» **What you are asked to do**
What lines below contain the word "agent"? Please pull each one out.

'''

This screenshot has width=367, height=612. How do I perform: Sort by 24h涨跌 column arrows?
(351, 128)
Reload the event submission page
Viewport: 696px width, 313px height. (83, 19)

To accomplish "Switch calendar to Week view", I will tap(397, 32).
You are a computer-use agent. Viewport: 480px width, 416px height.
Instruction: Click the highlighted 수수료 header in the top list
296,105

'''
'''

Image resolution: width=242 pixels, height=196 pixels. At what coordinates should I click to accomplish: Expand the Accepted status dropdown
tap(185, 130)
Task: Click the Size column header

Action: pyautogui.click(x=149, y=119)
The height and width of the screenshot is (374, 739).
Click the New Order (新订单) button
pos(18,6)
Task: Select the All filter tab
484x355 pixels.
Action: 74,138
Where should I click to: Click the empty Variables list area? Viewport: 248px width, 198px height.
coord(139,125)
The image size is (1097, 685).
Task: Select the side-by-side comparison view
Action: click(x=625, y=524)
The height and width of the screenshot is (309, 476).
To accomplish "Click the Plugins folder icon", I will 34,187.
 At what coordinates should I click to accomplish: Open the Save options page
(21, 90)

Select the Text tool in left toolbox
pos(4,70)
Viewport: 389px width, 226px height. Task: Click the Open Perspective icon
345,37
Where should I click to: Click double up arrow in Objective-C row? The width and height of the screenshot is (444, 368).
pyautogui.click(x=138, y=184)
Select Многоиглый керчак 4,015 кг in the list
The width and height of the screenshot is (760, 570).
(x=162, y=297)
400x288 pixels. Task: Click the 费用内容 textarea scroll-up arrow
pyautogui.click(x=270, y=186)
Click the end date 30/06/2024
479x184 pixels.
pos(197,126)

'''
'''

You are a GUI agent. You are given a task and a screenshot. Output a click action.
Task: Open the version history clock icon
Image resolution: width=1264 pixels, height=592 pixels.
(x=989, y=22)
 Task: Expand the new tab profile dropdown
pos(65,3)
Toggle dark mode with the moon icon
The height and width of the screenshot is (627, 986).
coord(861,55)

'''

» **Solution to this problem**
You are a computer-use agent. Viewport: 480px width, 416px height.
You are a GUI agent. You are given a task and a screenshot. Output a click action.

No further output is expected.